Another way to look at this is to circumvent some of your perceived weaknesses. I’m not so good at a lot of the including, social type skills. Social anxiety and me are best buds. This can make my life harder when it comes to things like making phone calls or doing the customer service portion of my job. I’ve spent a lot of time trying to figure out how to get past this social anxiety. However it might be more helpful for me to put my time and effort into projects that come more naturally to me, or to try to approach social engagements as a way to learn something so as to engage the things I do feel good at. I feel good at explaining things to others, so if I view myself as simply a help desk rather than someone trying to make a deep personal connection, I feel far more comfortable.

However despite how helpful focusing on your strengths can be, there are times when weaknesses require your attention (e.g. when you can’t get out of bed in the morning). This can make focusing on your strengths difficult. This might be a time to think about balance, and to think about how strengths and weaknesses are related to the myths that we carry. In DBT, we like to talk about myths. These are things that you are convinced are true, that were probably helpful coping mechanisms at one point, but are not any longer. They include things like “anger is not acceptable”, or “I can’t ask for help”.

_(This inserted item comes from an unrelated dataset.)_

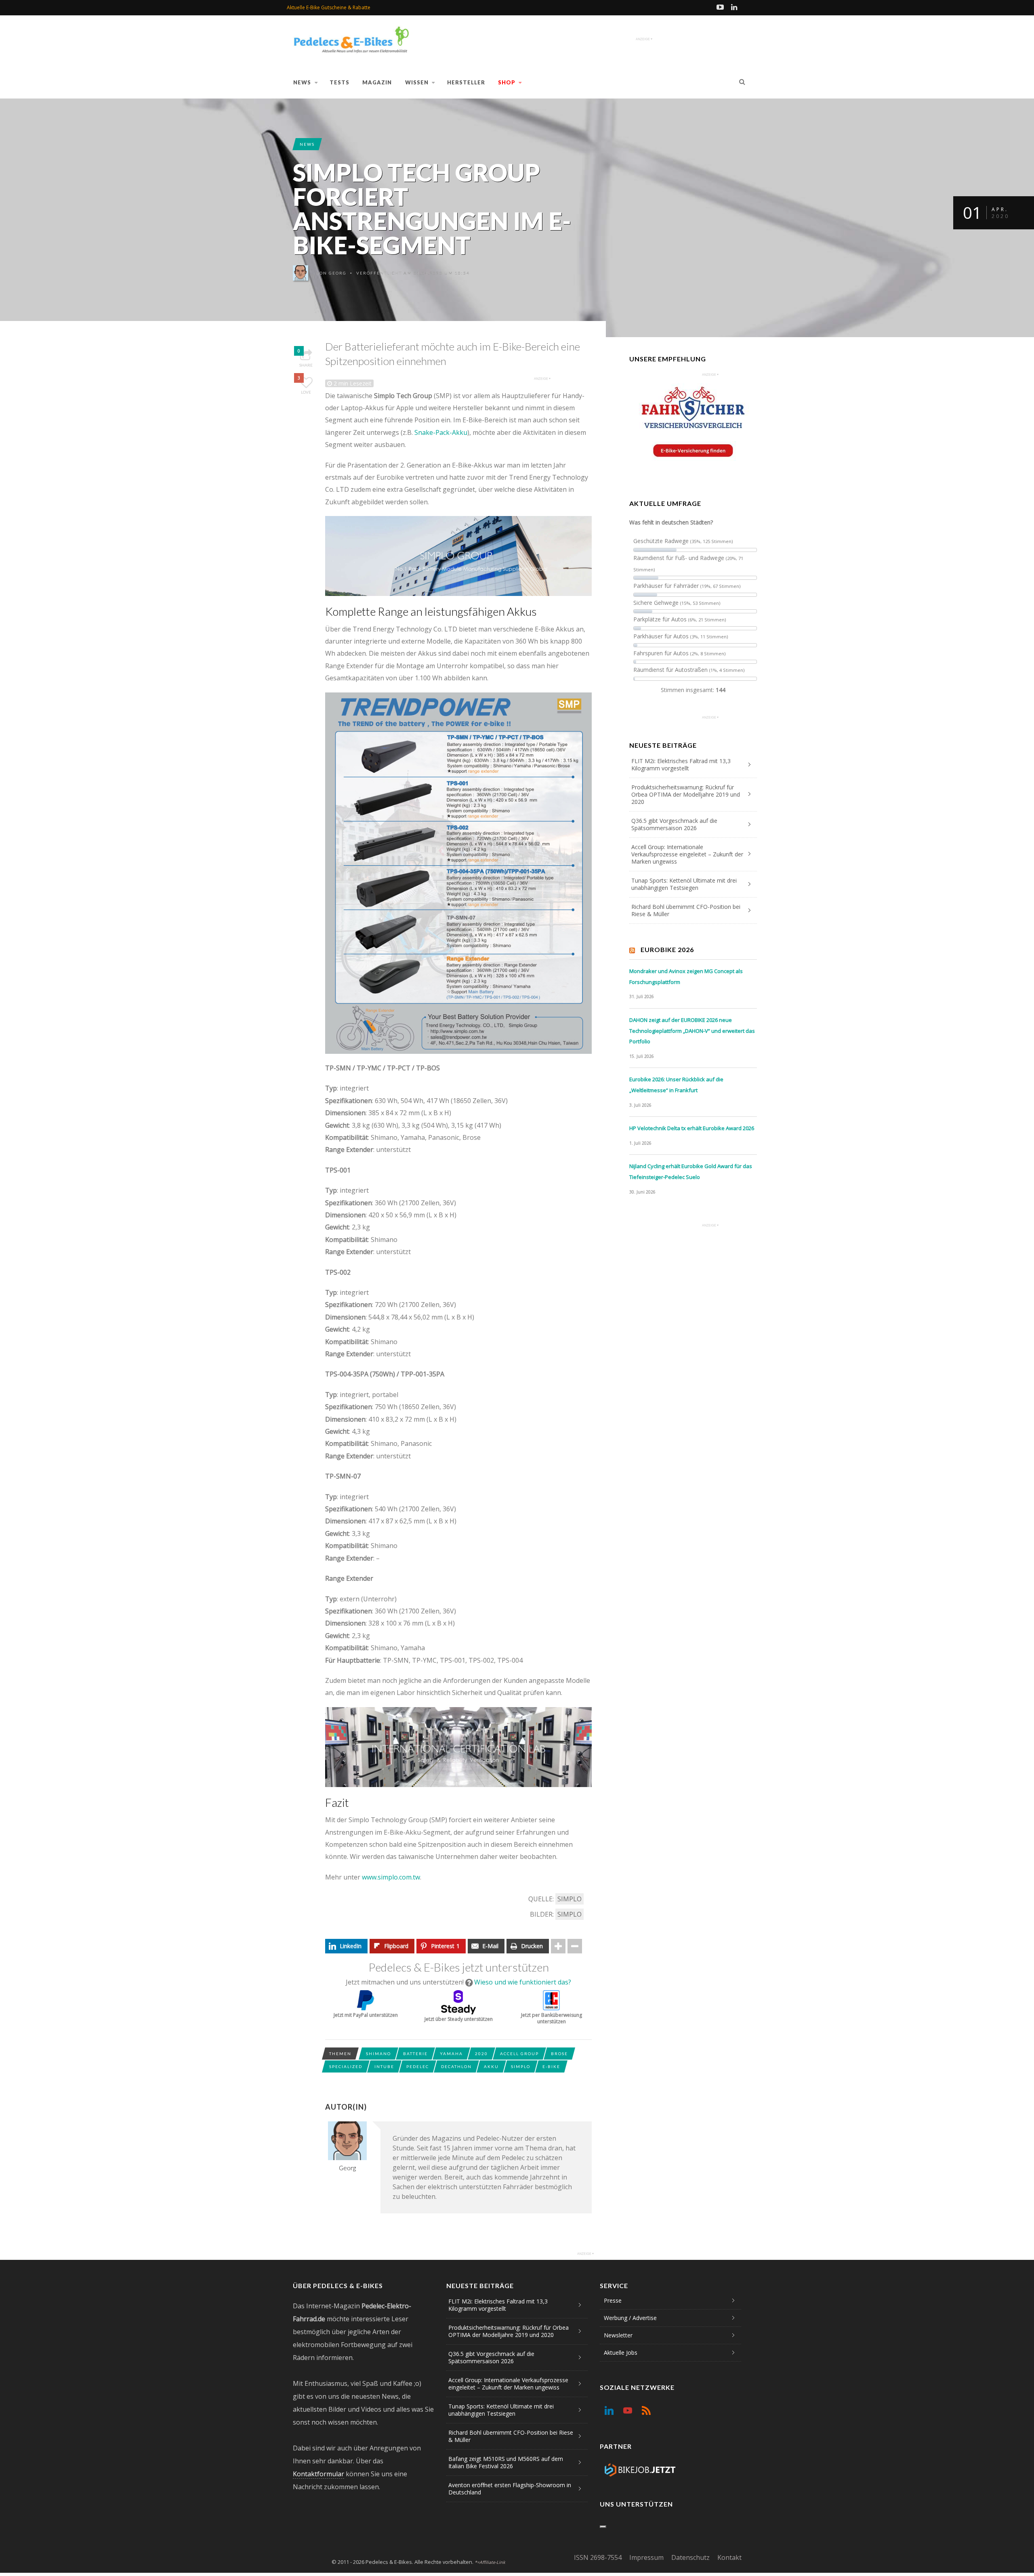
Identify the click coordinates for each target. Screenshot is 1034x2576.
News (302, 82)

Oftentimes, we internalize myths about what our strengths should be, or about how heavily we should rely on our strengths. To go back to competition, I often tell myself that I need to be the best at everything I do. This is a myth. And it means that I obsess over my competition strength. It may even mean that I force myself into it in situations that I don’t want to use it. Perhaps if I didn’t feel the weight of having to be the best at everything all day long hovering over me from the moment I wake up, I’d have a bit more spring in my step upon waking. Thinking about the values that you assign with your strengths can help illuminate some of those myths and help you understand how pulling back on a few of your strengths may help you with some of your weaknesses.

Perhaps mental health treatment focuses too much on what we can’t do and the ways that our brains hurt us, rather than imagining what we do right and asking us to rely on those things. Perhaps spending some time thinking about what we do well can help us find workarounds for the things we don’t like.